FRAGMENTO DE TEXTO:
-=-=-
En ocasiones veo espías

ABC 02/11/13
DAVID GISTAU

· La capacidad de Centella de existir en términos anteriores a la caída del Muro me recuerda el argumento de «Goodbye, Lenin»

ES una sensación fea, la de haber nacido demasiado tarde para vivir en una época idealizada. Umbral siempre hablaba de la «nostalgia de lo no vivido» para definir esa frustración que a veces es de índole literaria y que en su paroxismo desemboca en la locura del Quijote: un falso Amadís en un tiempo sanchopancesco, avillanado, que veía en la nobleza andante una patología. Sin llegar al extremo de la enajenación, este cronista a veces lamenta que le hayan escamoteado el París de la generación perdida, o los años sesenta de Norman Mailer. Entiendo que, llegada la vejez, lo que se termina añorando es a uno mismo cuando estaba pletórico y ni siquiera lo sabía.
Como comprendo esa melancolía, no voy a hacer mofa de José Luis Centella. Ni aunque diga que se siente «muy espiado» por los servicios secretos norteamericanos por el solo hecho de ser comunista, como en la Guerra Fría, antes de que Fukuyama decretara un final de la historia revocado en Manhattan por Bin Laden. Si la envergadura de un hombre coincide con la de sus enemigos, comprendo que Centella fantasee con la imagen de una fotografía suya prendida con una chincheta en un corcho de Langley. Comprendo que le duela haberse perdido las milicias del Frente Popular, o los veraneos subvencionados por Ceaucescu, o la clandestinidad conectada con Moscú durante el franquismo, o una romántica captación por la KGB que haría de su vida un trance mucho más emocionante que la de un simple parlamentario español aferrado a los residuos de un totalitarismo barrido por el siglo XX. Lo que hace Centella es compensar su anacronismo ideológico con una fabulación. Nada menos que una furgoneta de la NSA aparcada discretamente delante de su casa. Es verdad que, al imaginar, no hay más límites que los que nos imponemos.
-=-=-
EJERCICIO 1: Según la columna sobre Centella, ¿qué expresión usaba Umbral para definir la frustración de haber nacido demasiado tarde?
EJERCICIO 2: Retoma la columna sobre Centella y continúala a partir de su última oración.

SECCIÓN DE DATOS:
-=-=-
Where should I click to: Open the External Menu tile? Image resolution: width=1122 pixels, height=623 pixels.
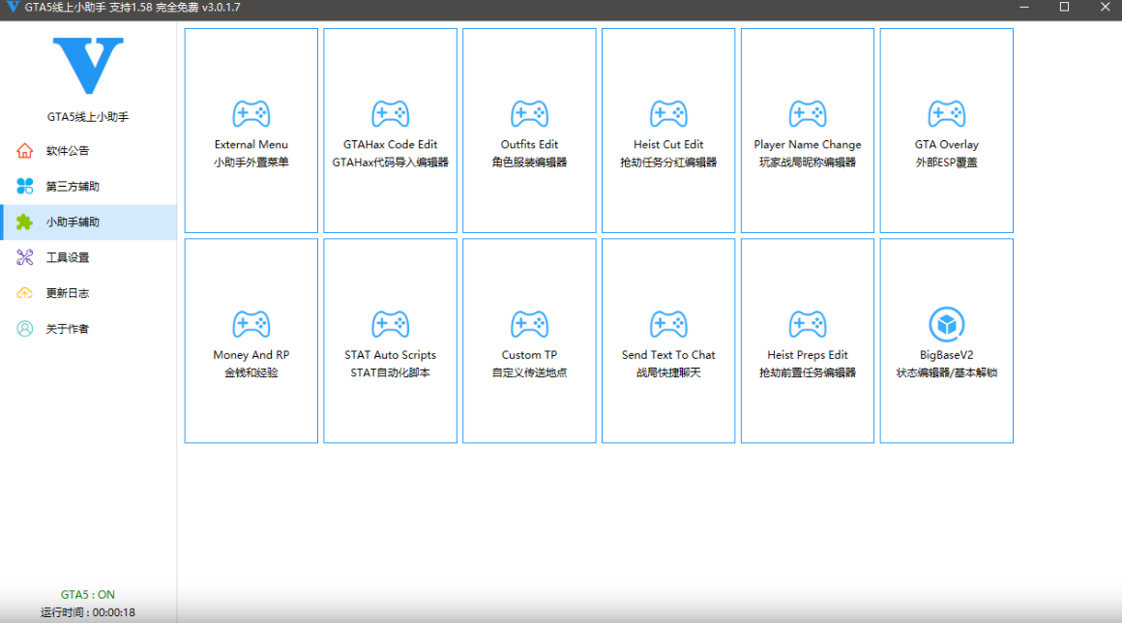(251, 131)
-=-=-
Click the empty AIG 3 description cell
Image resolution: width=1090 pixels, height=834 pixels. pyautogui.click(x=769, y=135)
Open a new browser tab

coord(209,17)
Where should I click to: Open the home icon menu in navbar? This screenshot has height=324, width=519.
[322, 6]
-=-=-
RESULTADO DEL EJERCICIO 1: Umbral hablaba de la «nostalgia de lo no vivido».

RESULTADO DEL EJERCICIO 2:
La capacidad de Centella de existir en términos anteriores a la caída del Muro de Berlín me recuerda el argumento de «Goodbye, Lenin». Una ferviente militante comunista de la Alemania del Este sufre un accidente y entra en coma. Mientras duerme, ocurre el colapso soviético, los berlineses se suben al Muro con picos en la mano y Alemania es reunificada. De pronto, en el barrio destellan los neones de la Coca-Cola y los vendedores de antenas parabólicas se forran gracias al Mundial’90. Las estatuas de Lenin son derribadas. El «checkpoint» Charlie se convierte en una atracción para los turistas. Cuando la mujer despierta, el médico advierte de que una emoción fuerte puede matarla. Entonces, su hijo le fabrica una gigantesca ficción para que crea que sigue viviendo al otro lado del telón de acero.
Centella trata de eludir la emoción fuerte de todas las extinciones a las que aún rinde servicio. No se ha enterado ni de que en los corchos de Langley todas las chinchetas son para la Yihad, de que el 11-S determinó una bipolaridad diferente por la que un diputado por Sevilla de IU difícilmente figurará en los naipes del «Wanted». A lo mejor en casa le ponen informativos en los que aún salen Ronald Reagan, a lo mejor acaba de enterarse de la puesta en órbita de Yuri Gagarin, a lo mejor guarda en el armario un traje ignífugo por si entramos en Def Con Dos. Si se lo cruzan por la calle, y ven que lleva barba postiza y mira hacia atrás por si alguien lo sigue, no lo saquen del coma. Fínjanse espías de la CIA y pregúntenle dónde están los microfilms, que al hombre le hará ilusión y le parecerá menos tediosa la rutina del escaño, menos acuciante la nostalgia de lo no vivido.